Zotfile "Extract annotations" and getting the right page number

taiwantaichi · November 12, 2017

First of all, a big thanks to the community for all the help.

I have read through the forums to find an answer to this, and the consensus from 2015 is that Zotfile is unable to apply the actual page number of a PDF to its extracted annotations.
That is to say that it reads page 1 as the cover which of course is not actually page 1 of the article or PDF. While I have used Adobe Acrobat Pro DC on my PC to rename the pages so that it correctly displays the preface material as vi-xiii and then starts the document as page 1 (or whatever), Zotfile's extracts annotations give a page reference based on Adobe's incorrect default numbering. This means I need to go and physically rename each page link which - incredibly tedious when dealing with tens of thousands of pages. On a similar note, Iannotate on my iPad has no problem recognizing that I have re-paginated my document and gives me the page number I need.
So, is there any way to get Zotfile to apply the correct page number. Actually, I was wondering if there is any PDF reader for PC that will extract highlights with the correct page numbering system. Typically my workflow has involved using the iPad with Iannotate, but I would like to be able to work on a PC tablet/laptop/desktop doing the same thing.
I apologize if this question has been answered previously, but from what I can see it remains an open question.
Thanks,
Justin

bwiernik · November 12, 2017

In the Advanced Settings tab of Zotfile preferences, there is the option to "Use actual article/book chapter page..." If this is checked, it will add the default page numbers (1, 2, 3, etc.) to the first page in the item's Pages field in Zotero to estimate the correct page number. This will only work if there are no extra publisher pages appended to the beginning of the article or if the page numbering scheme changes throughout the PDF (e.g., your example with vi-xiii then switching to page 1, 2,...).

Zotfile only works with the PDF file itself, so it doesn't really matter whether you edit them using Adobe, iAnnotate, or another program. It will extract annotations in the same way.

The tool Zotfile uses to access PDFs (pdf.js) only recently added support for page labels. The Zotfile developer currently has limited time to implement new features, so updating the Zotfile code to use page labels would likely have to come from user contributed code.

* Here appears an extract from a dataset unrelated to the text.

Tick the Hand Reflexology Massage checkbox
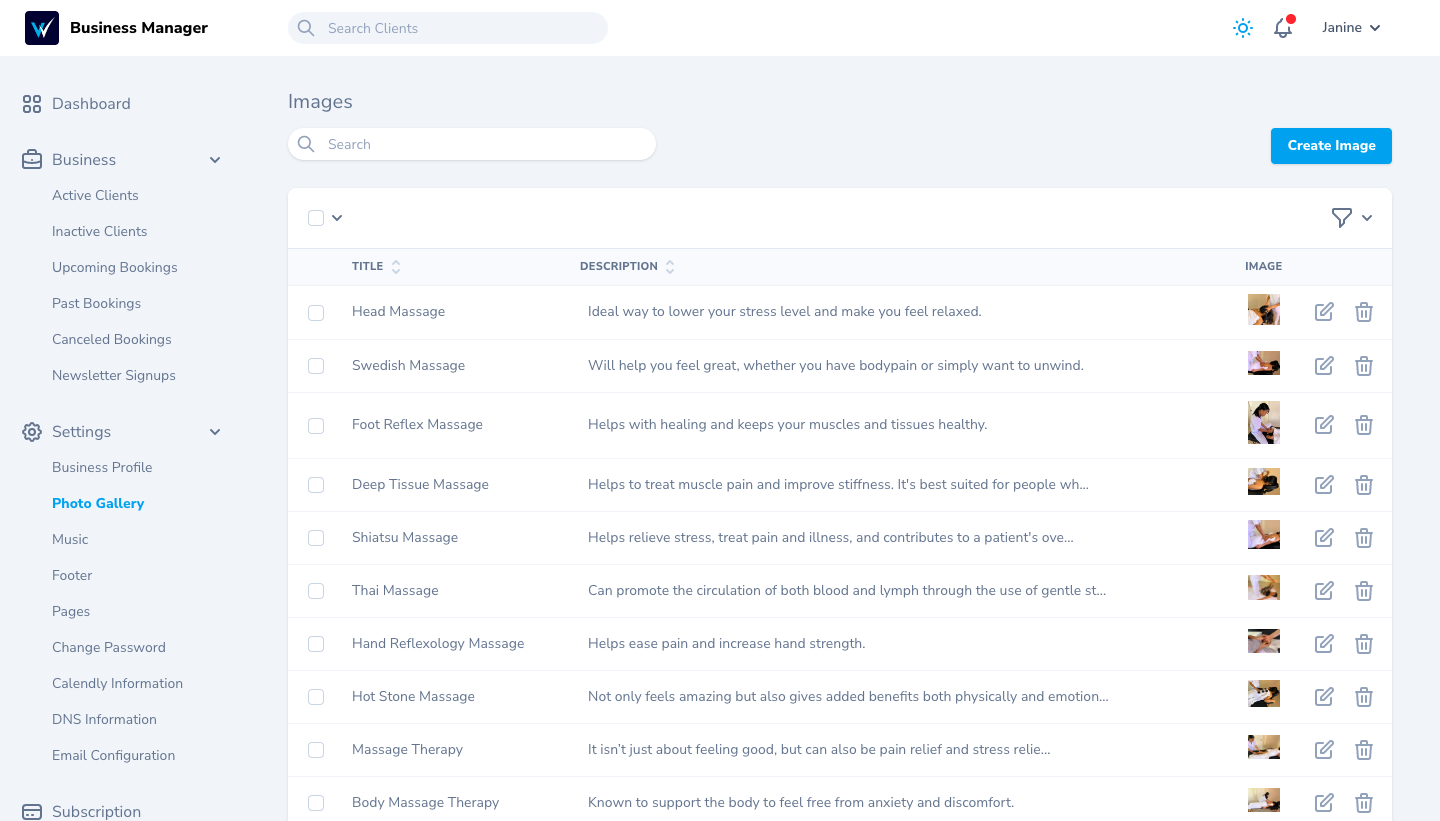The height and width of the screenshot is (821, 1440). (x=316, y=644)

In the mean time, my recommendation would be to type the page number at the beginning of your annotations. Then this will always display. For highlights, if you add the page number as an annotation to the highlight, it will display just below the extracted highlighted text in the Zotero note.

taiwantaichi · November 12, 2017

Thanks Bwiernik,

So for most books/academic texts that have long prefaces with roman numerals -- or for articles in journals with volumes that begin with high page numbers the only way to ensure my extracted highlights have the right page number is to highlight the page number in the text as well? I figured that might be the case. The advantage of iannotate is that it recognizes the renumbered pages. Still, I guess it is a small price to pay for an otherwise nifty feature. I have also noted that zotfile seems to get the diacritical marks over romanized sanskrit words accurately when I extract them which iannotate struggles with.
Thanks again,
Justin

bwiernik · November 12, 2017

I’m not saying to highlight the page number. Instead, after highlighting the text, double click on the highlight so it’s text box opens and type the page number there.

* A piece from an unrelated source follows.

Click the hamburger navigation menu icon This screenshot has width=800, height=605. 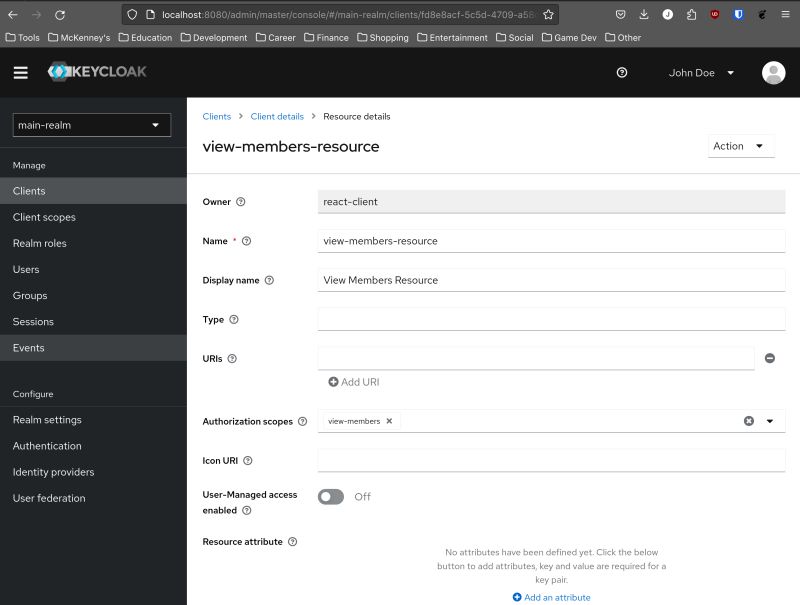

wayupnorth · February 4, 2018

Thanks to this discussion, I have come up with a solution that works for me. I move any introductory pages to the end of the file using Acrobat Pro. That way the first page in an article matches the page numbers in the metadata in Zotero, and my hilights and comments have the correct page number in Zotfile's extracted annotations.

ThoWmas · July 14, 2018

i got the same question, when i extract a highlighted pdf text i got this :

"L'influence de la couleur sur la perception des traits de personnalité de la marque" (Pantin-Sohier and Joël 2004:1)

i want this format :

"L'influence de la couleur sur la perception des traits de personnalité de la marque" (Pantin-Sohier and Joël 2004)

How to ? i try to edit the about:config but no resultat

%(content) (note on p.%(page))

to

%(content) ()

bjohas · December 29, 2018

@ThoWmas - if you're still interested, let me know.

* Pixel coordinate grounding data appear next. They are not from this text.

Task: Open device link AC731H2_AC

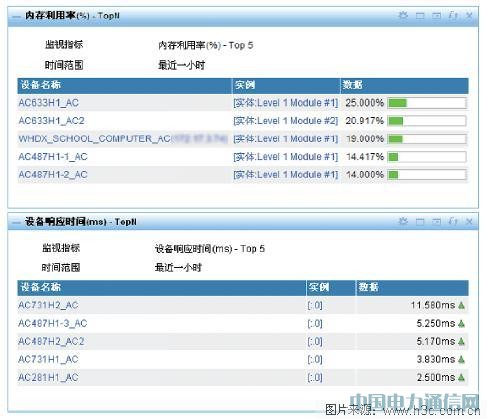Action: point(48,305)
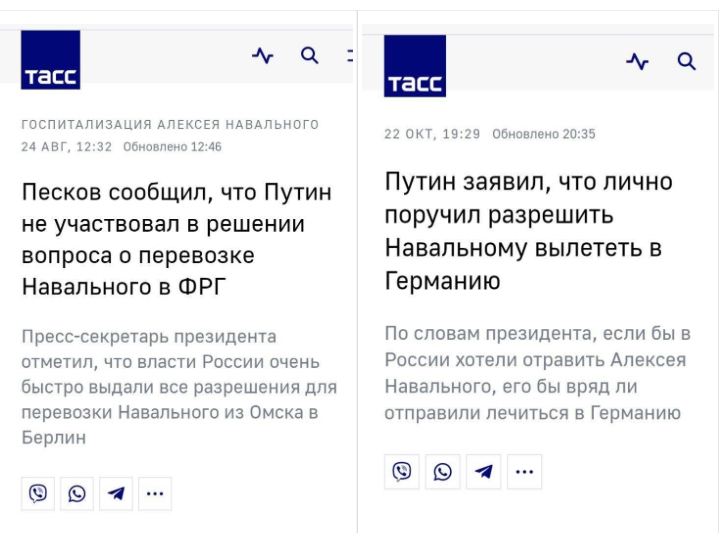Screen dimensions: 719x533
Task: Expand more share options under Peskov article
Action: [154, 493]
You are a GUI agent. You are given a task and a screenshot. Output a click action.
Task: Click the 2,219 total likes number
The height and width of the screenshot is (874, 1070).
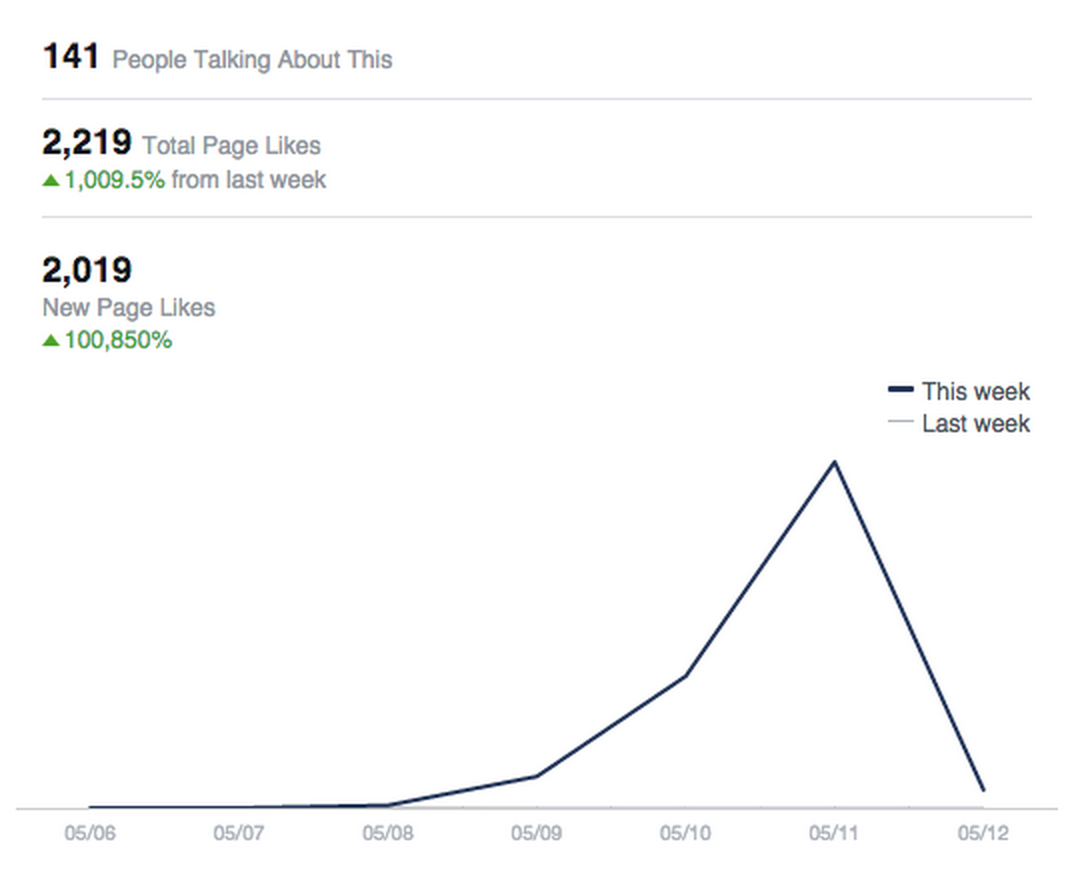point(86,143)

wayupnorth · January 1, 2019

It took me a while to figure this out. What I've done for journal articles or book chapters, is moved any introductory pages (un-numbered or i, ii, iii - xiv) to the end using Acrobat Pro so the first page in the file is the first page of the article. Then, if needed, I renumbered the article page labels to match the actual page numbers. This way, my zotfile notes had accurate page numbers.
This is not a satisfactory solution for an entire book, but with Acrobat Pro, you can extract the chapter you are annotating and save it as a separate file. Next, make a duplicate of the book in Zotero, change item type to Book Section, and adjust metadata in Zotero as required. Finally, import (drag & drop) the chapter PDF file into Zotero and adjust page numbering as described above. If you want to keep the title page & cover image, place those pages at the end of the chapter.

bjohas · January 1, 2019

@wayupnorth Splitting books by chapters can be a right pain.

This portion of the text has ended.